小夜には人の心の声が聞こえるという、特殊な力がありました。それは幼い頃に亡くなった母親から受け継いだものです。しかし、母親のことを詳しく知らされないまま、産婆で暮らしを立てていたおばあさんと二人、村人からも距離を置いて、山里に隠れるように暮らしていました。やがて、おばあさんが亡くなり、一人きりになってしまった十二歳の小夜は、自分の出自を知る、大朗と鈴という兄妹と出会います。春名ノ国に仕える呪術師である大朗から、記憶を封印されていた小夜に明かされた秘密は、かつての湯来ノ国との呪法による戦いで、やはり春名ノ国に仕えた呪術者であった小夜の母親が亡くなったことと、小夜にはこの世と彼の世の<あわい>に出入りできる特別な能力があるということでした。湯来ノ国の呪術者の力に対抗できる霊力のある呪術者のいない春名ノ国は劣勢で、ついには領主の総領息子もが呪われたかのような死に方をします。後継ぎを失った春名ノ国の領主は、湯来ノ国の呪法から守るため護符で霊的に防御された森陰屋敷に幽閉されていた次男の小春丸を解放し、家督を継ぐ許可を得るために大公に謁見させようとします。かつて親しくしていた小春丸の様子がどこかおかしいことを感じ取った小夜は、既に小春丸が敵の術におちていることを知ります。小春丸の命を奪うことを企む湯来ノ国は、自分たちの脅威となる力を持つ小夜が小春丸の傍にいることを知り、その命をも狙います。小夜の危機を救おうとしたのは、湯来ノ国の呪術者の使い魔である野火です。

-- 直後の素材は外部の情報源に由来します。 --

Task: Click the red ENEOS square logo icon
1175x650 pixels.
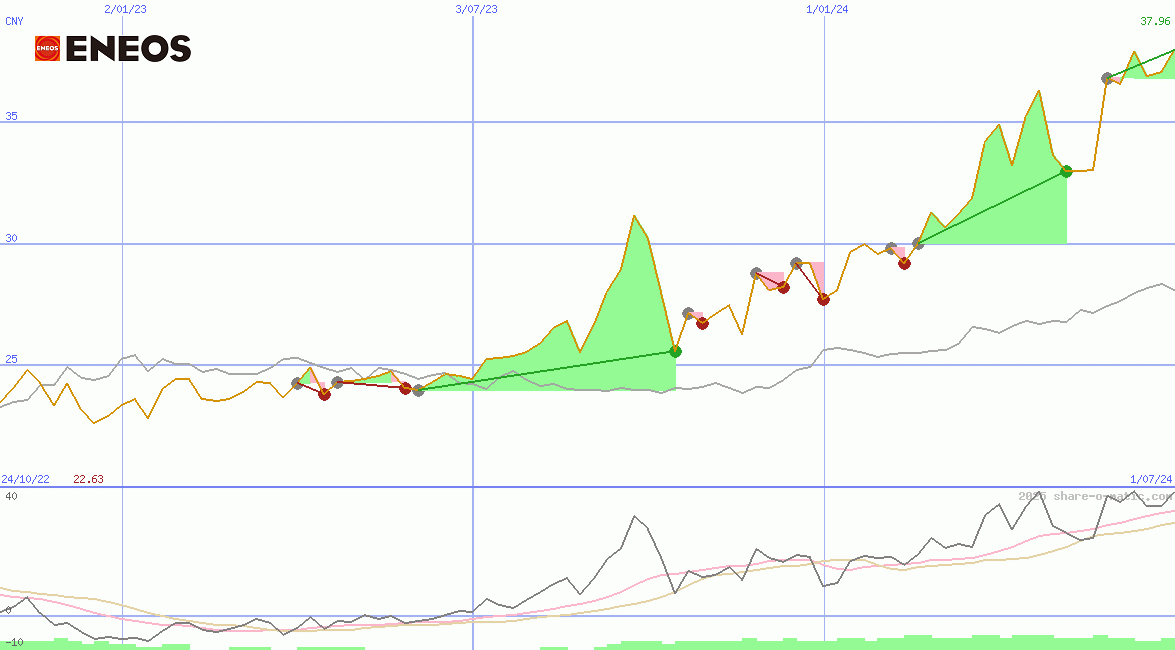Action: [x=47, y=49]
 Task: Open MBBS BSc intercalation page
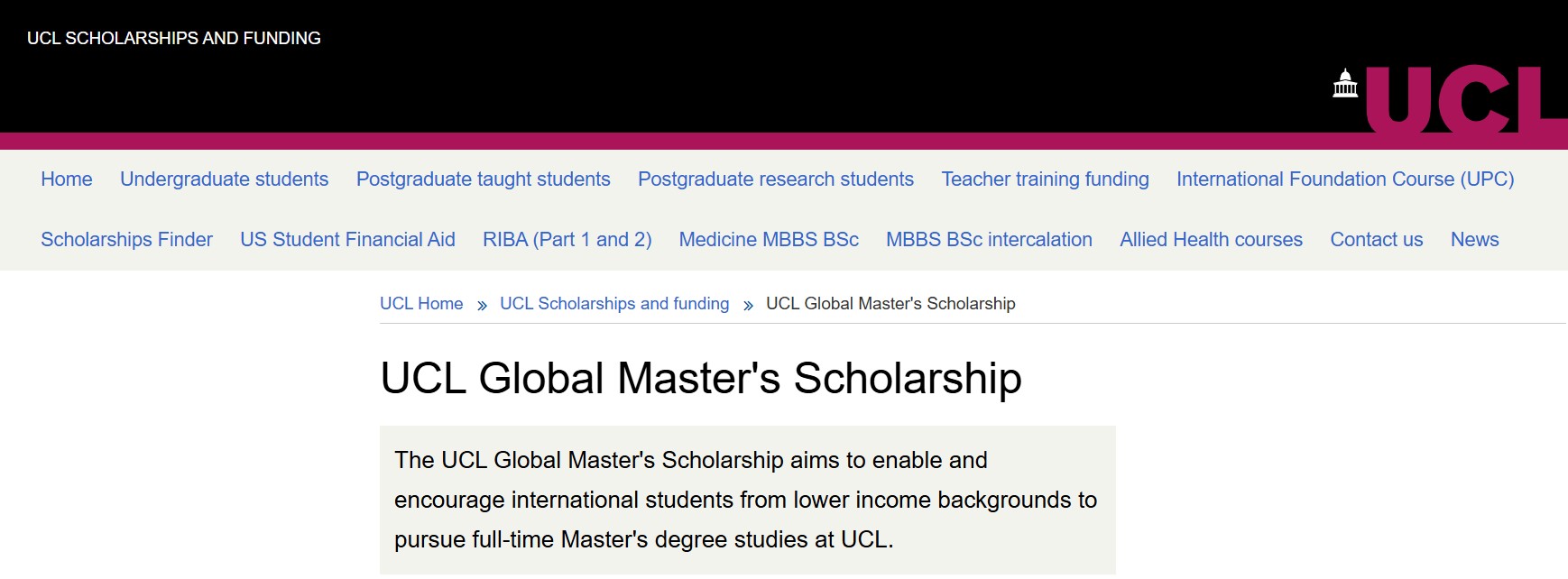coord(989,239)
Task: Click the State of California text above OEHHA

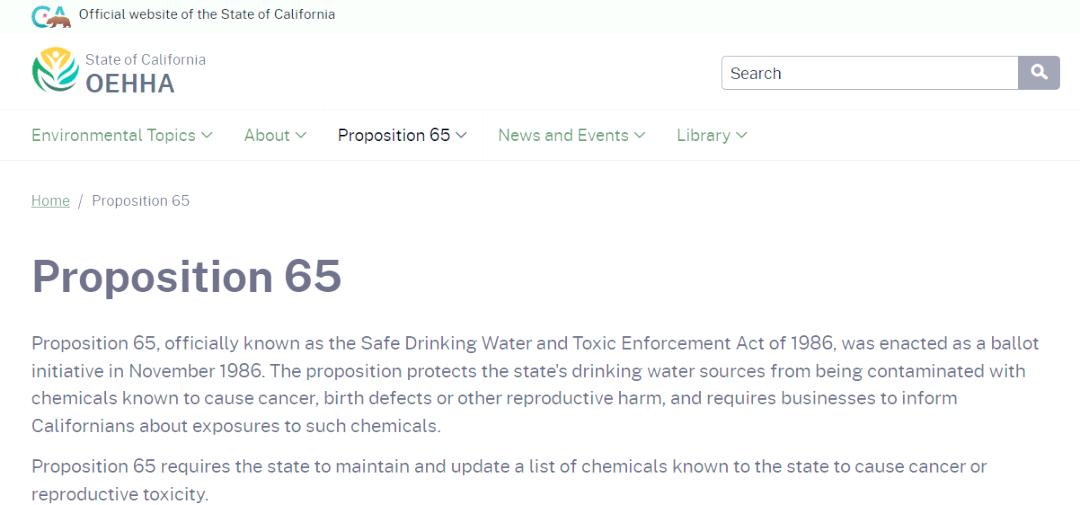Action: [145, 60]
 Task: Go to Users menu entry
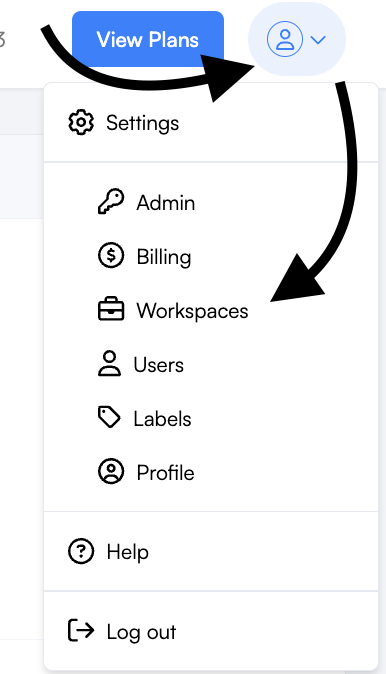[159, 365]
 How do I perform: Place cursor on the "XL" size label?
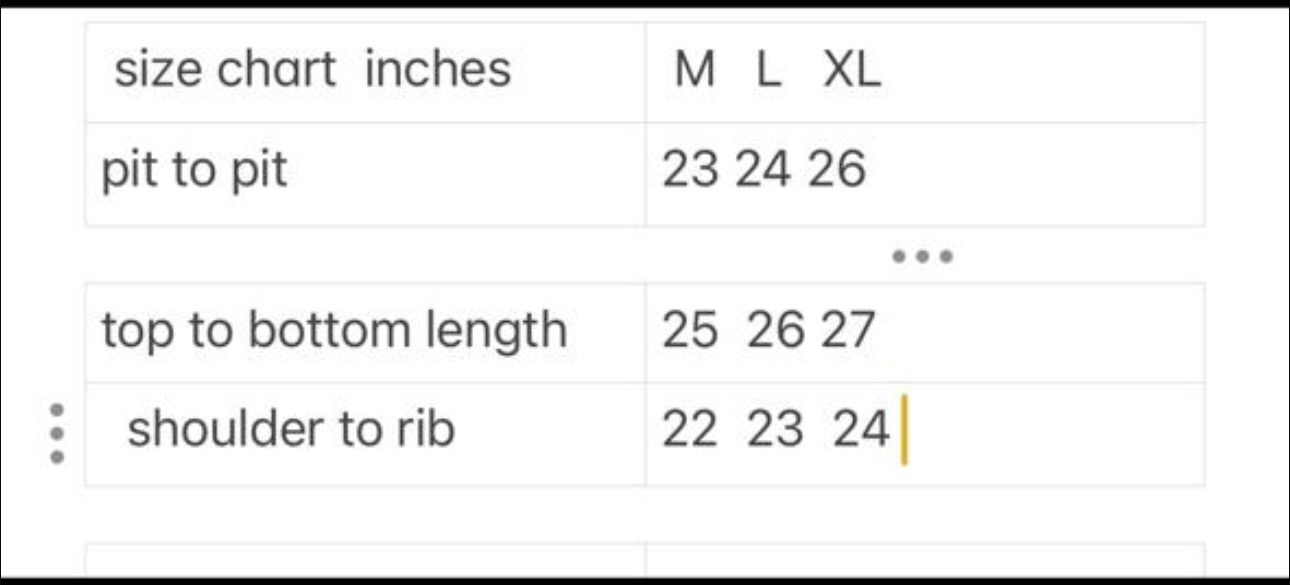(852, 71)
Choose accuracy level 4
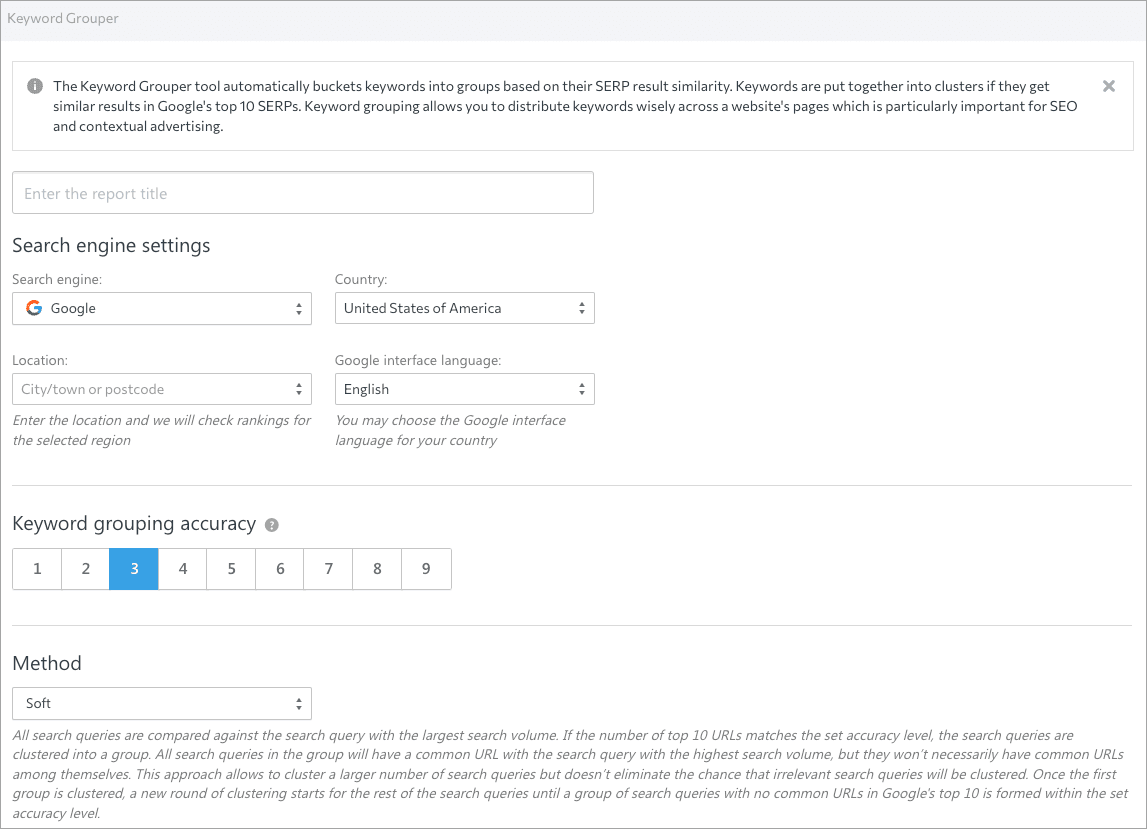This screenshot has width=1147, height=829. click(182, 569)
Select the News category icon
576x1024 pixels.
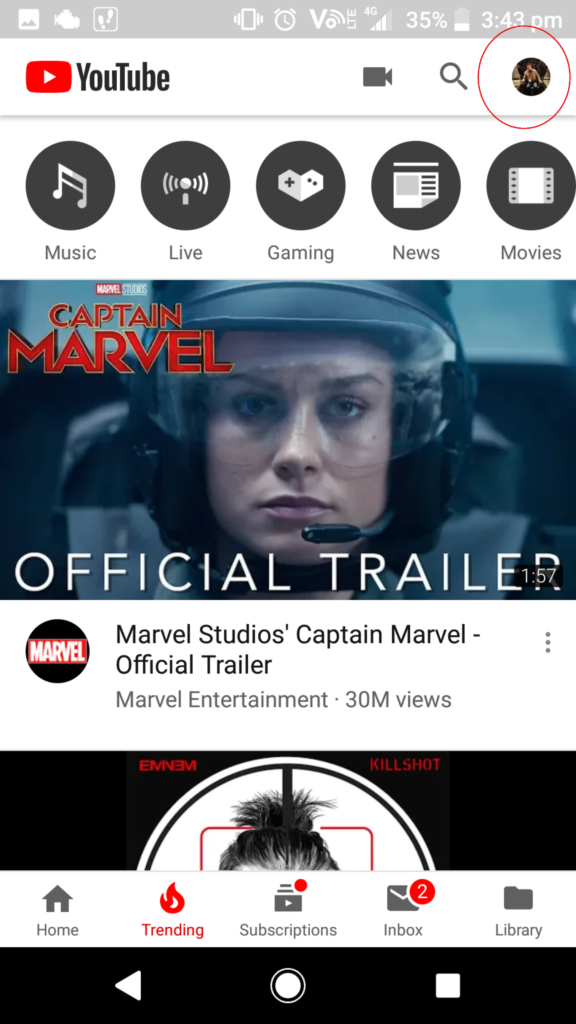tap(416, 185)
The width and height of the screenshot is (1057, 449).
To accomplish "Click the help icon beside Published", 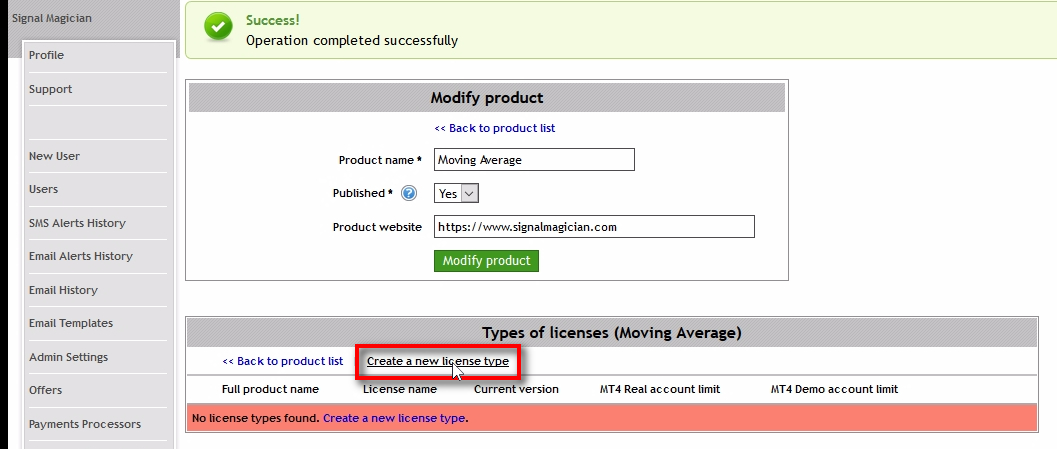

主に抗えば、自らの命を奪われるため、命じられるままに人を殺す兵器と化していた野火。しかし、自分の意思を持った野火は、恋い慕う小夜のために、己の短い命を燃やしつくそうと考えます。同じく霊狐に惹かれていく小夜もまた、人ではいられない運命を選ぶことになるのですが、そのあやうい道行もまた、強く胸を打つ切なさがあります。圧倒的な力を持つ敵の力の前に絶望しながら、それでもまだ活路を見いだそうとする小夜と野火。闘いの果てにある無常さと、人が何に望みを抱いて生きるのか、その業を見せつけられる物語です。

上橋菜穂子さんの作品でありながら「無国籍ファンタジー」ではなく、日本が舞台として設定された珍しい物語です(あとは『月の森に、カミよ眠れ』ぐらいでしょうか)。土着的な信仰や呪いなどのスピリチュアルや、この世とあの世を結ぶ境界にある世界など、その世界観は他の作品とも近しいところですが、登場人物たちの名前も、地名も、なによりもその文化風俗が日本的な風情を醸しています。花鳥風月の美しさ。具体的な時代は明示されませんが、武士が台頭しているところから、平安中期以降から鎌倉、室町あたりか。霊力を持った狐と、それを操る狐笛や、物語を取り巻く自然の花々や月影のイメージは色濃く日本の美を意識させるものです。一方で、大公の配下にある両家が諍いを続けるなど、キャピレットとモンタギューの憎しみの連鎖を思わせようなところもあり、家名を賭けて、意地を張り続ける愚かしさは万国共通のストーリーでしょうか。だからこそ、面子や利権や欲得などの傍らで、互いを思いやり交わされる愛情こそが、真を穿つ尊いものであることを見せつけられます。人と霊狐が愛情で結ばれるこの物語は、異種婚姻譚というよりは、殺人マシンであった傭兵が人間としての愛情に目覚め、自己犠牲をも厭わず献身する常套のロマンスとなっています。小夜という娘の純粋さと、その娘を守りたいがために、主の命令を裏切れば自分の命がないことを知りつつ、死地に赴いてしまう野火。ありがちなロマンではあるのですが、やはり胸を焦がされますね。読みながら、物語の展開の過酷さにハッピーエンドは無理だろうなと半ば諦めながらも、なんとか小夜と野火にこの窮地を生き抜いて欲しいと願いたくなりました。そして、意外な結末が待っている。幸せの形はひとつではなく、新しい世界が広がっていくところに驚きがあり、歓びを得られる。そんな読後感を是非、味わってもらいたいと思います。